Ese tipo de realidades que por su fuente sobrenatural nos rebasan de suyo pueden ser verificadas por sus efectos en la experiencia.
¿Qué quiere decir esto? Que la gracia no se conoce de modo directo sino por aquello que genera, por aquello que suscita. Que la gracia no es una cualidad sensible que pueda ser observada y analizada en un laboratorio. Tampoco la gracia es un dato deducible por medio de un silogismo. Lo propio de la gracia es precisamente la libertad infinita de la que procede, la imprevisibilidad y total generosidad que la caracteriza. Lo propio de la gracia es ser una irrupción absolutamente original, absolutamente inderivada, que de repente acontece en un punto del tiempo y se extiende más allá de lo humanamente calculable, de lo humanamente previsible.

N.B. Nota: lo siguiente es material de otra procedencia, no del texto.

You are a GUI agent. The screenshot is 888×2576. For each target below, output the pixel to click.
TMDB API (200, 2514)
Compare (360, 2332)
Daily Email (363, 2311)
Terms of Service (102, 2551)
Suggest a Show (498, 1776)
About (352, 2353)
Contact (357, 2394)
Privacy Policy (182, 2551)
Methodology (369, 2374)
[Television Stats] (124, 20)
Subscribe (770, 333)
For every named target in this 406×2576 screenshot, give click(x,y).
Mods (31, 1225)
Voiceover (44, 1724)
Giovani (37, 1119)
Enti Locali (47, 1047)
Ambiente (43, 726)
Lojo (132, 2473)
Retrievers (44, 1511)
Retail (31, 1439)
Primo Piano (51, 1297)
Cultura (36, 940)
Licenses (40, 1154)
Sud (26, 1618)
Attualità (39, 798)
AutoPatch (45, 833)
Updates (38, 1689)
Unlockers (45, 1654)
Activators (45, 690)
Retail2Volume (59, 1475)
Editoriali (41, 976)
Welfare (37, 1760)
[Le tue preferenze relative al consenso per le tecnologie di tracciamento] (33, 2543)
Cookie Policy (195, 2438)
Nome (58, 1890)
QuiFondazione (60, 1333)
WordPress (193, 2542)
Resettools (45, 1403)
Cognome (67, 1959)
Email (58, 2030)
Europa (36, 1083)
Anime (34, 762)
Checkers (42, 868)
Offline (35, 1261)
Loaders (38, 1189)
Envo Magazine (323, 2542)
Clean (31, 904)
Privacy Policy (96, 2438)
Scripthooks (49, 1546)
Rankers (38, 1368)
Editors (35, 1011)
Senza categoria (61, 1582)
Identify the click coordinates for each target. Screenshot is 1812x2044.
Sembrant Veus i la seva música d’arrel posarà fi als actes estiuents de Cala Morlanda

La gracia, como iniciativa de Dios, sin embargo, tiene un límite: la libertad humana. Justo aquí es donde se encuentra el punto neurálgico que nos permite apreciar la importancia de lo que sucede a través de la persona de Juan Pablo II. La libertad de este hombre, frágil y limitada como la de cualquiera, supo escoger «la mejor parte» (Cf. Lc 10, 38-42) y supo perseverar hasta el fin instalado en ella.
Hoy, esa fidelidad personal de Juan Pablo II a la gracia permite que, aun sin decirlo con palabras sofisticadas, muchas personas intuyan que su intercesión es eficaz, que su labor como apóstol no ha finalizado sino que continúa realizándose de verdad desde el cielo. Los santos son un don de Dios a la humanidad. Juan Pablo II es un gran regalo que nos permite mirar que es posible seguir a Cristo en la Iglesia con radicalidad, con valentía, y con perseverancia, también hoy.